• What the task requires:
Whatever pictures the entries hold, omit them, and output exactly the lines from the one containing "Open the stories tree icon in the sidebar" through the final line.

• The records:
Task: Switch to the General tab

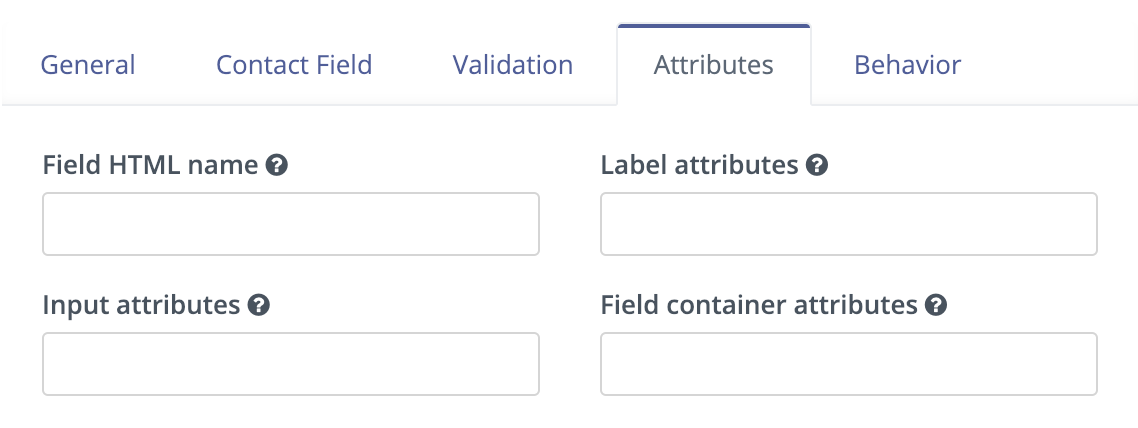Action: [88, 65]
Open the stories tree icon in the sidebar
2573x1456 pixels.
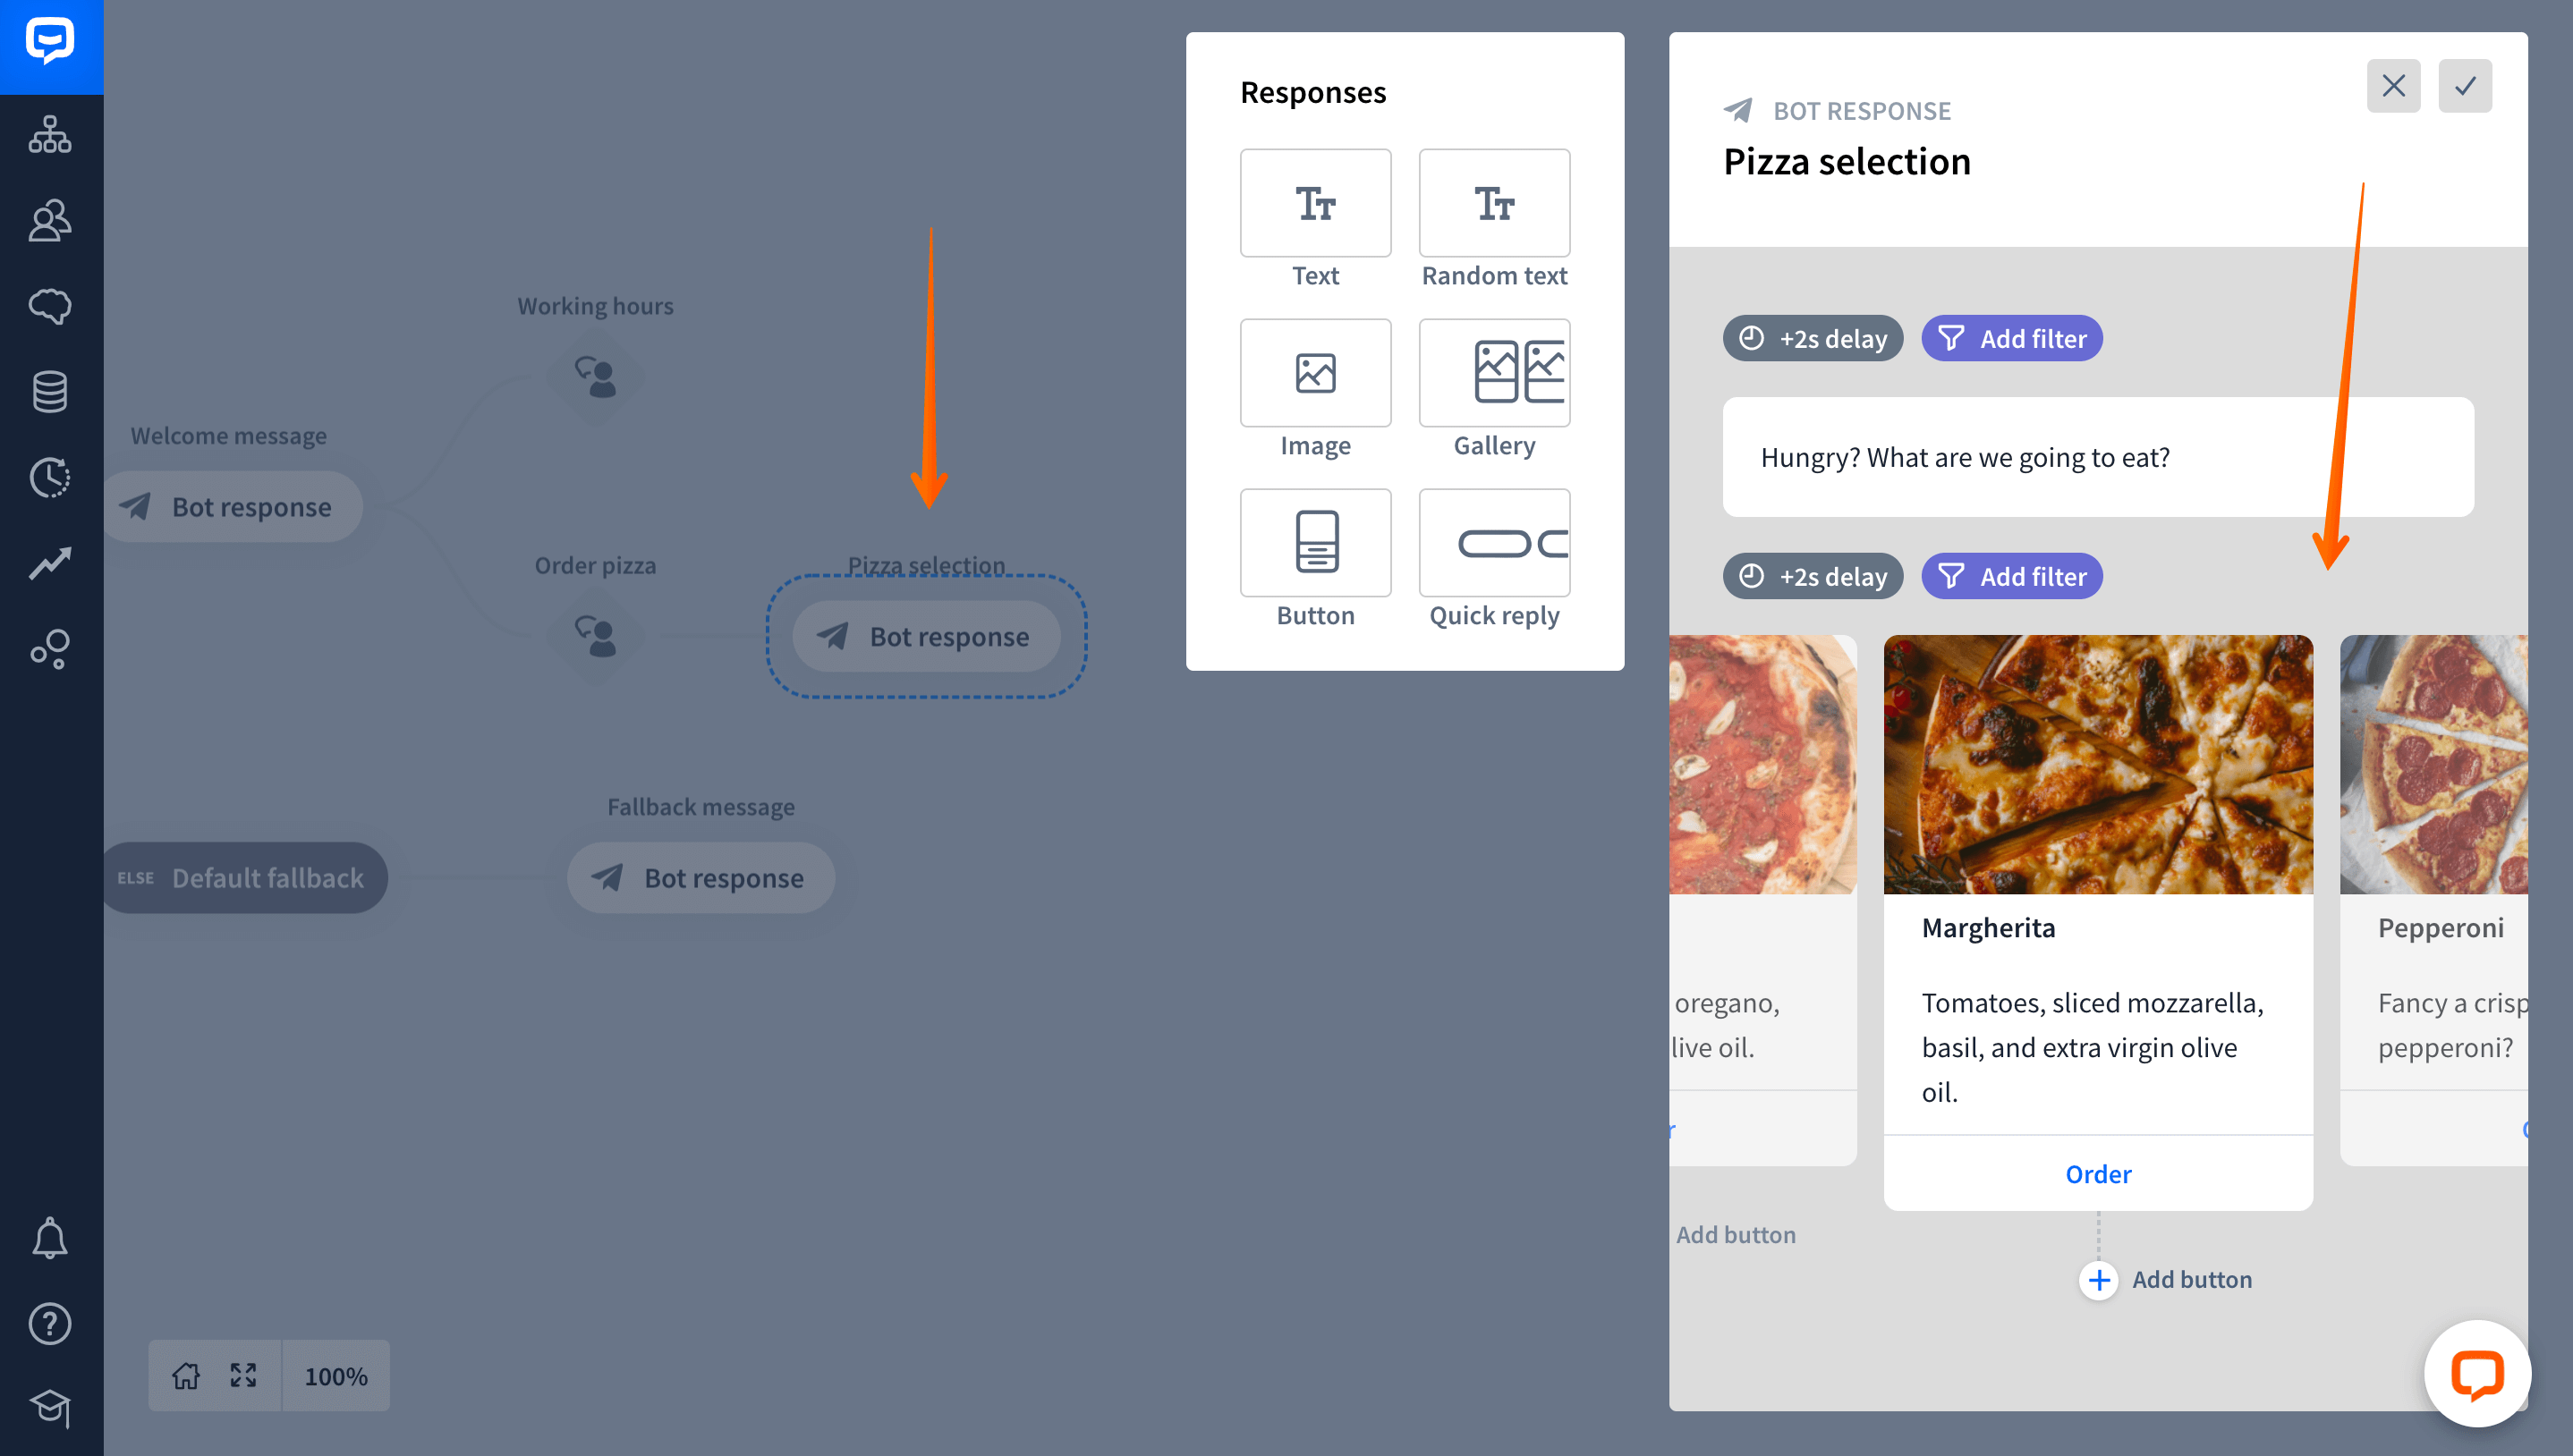coord(50,134)
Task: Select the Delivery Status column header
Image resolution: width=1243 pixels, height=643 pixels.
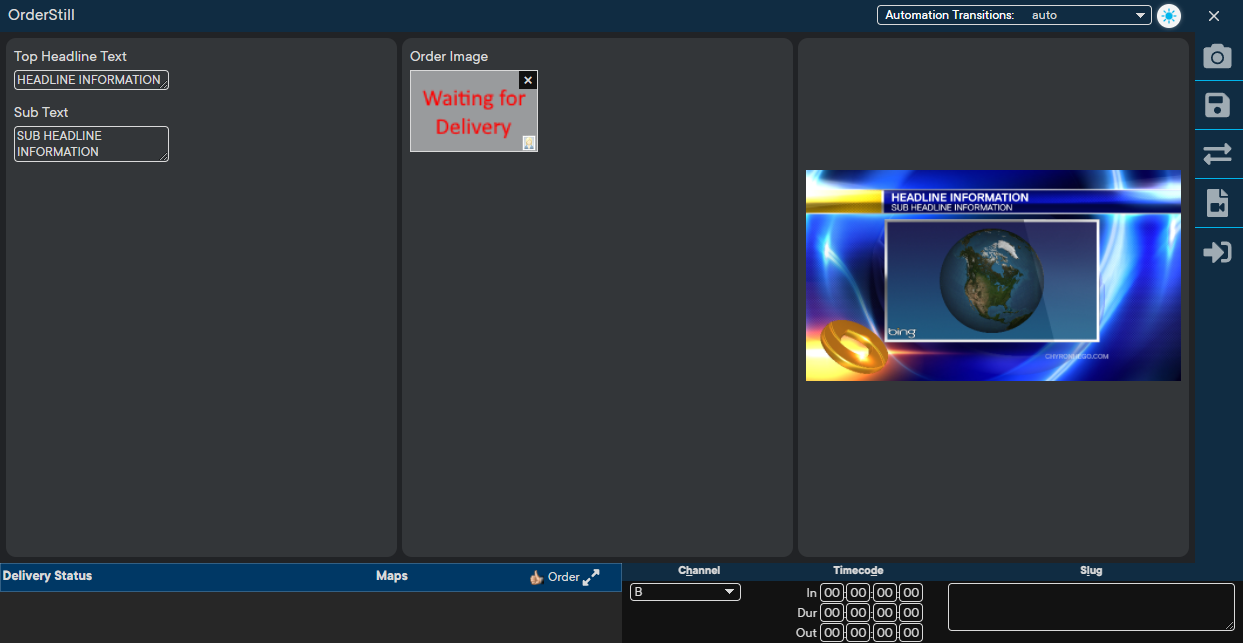Action: pos(47,576)
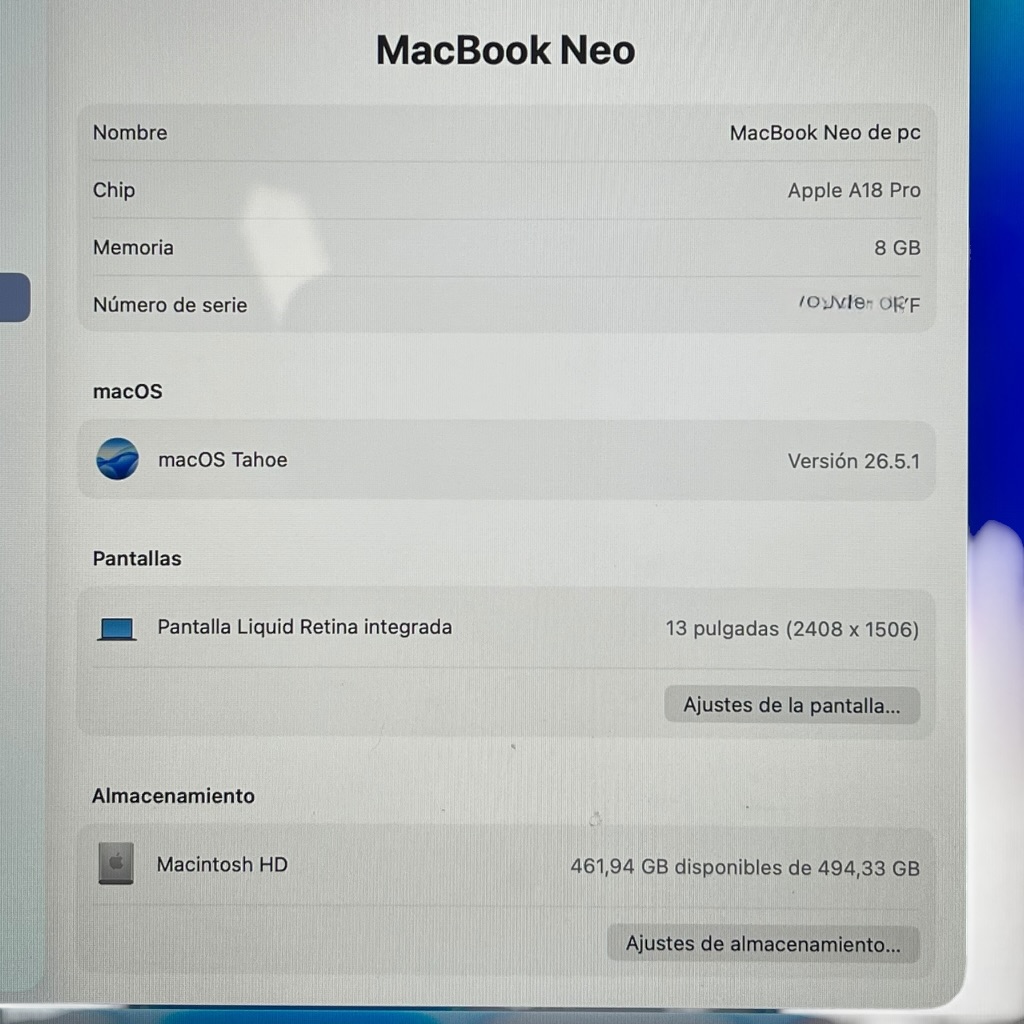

• Answer to this exercise:
Open the stories tree icon in the sidebar
2573x1456 pixels.
coord(50,134)
Task: Select the Delivery Status column header
Image resolution: width=1243 pixels, height=643 pixels.
Action: pos(47,576)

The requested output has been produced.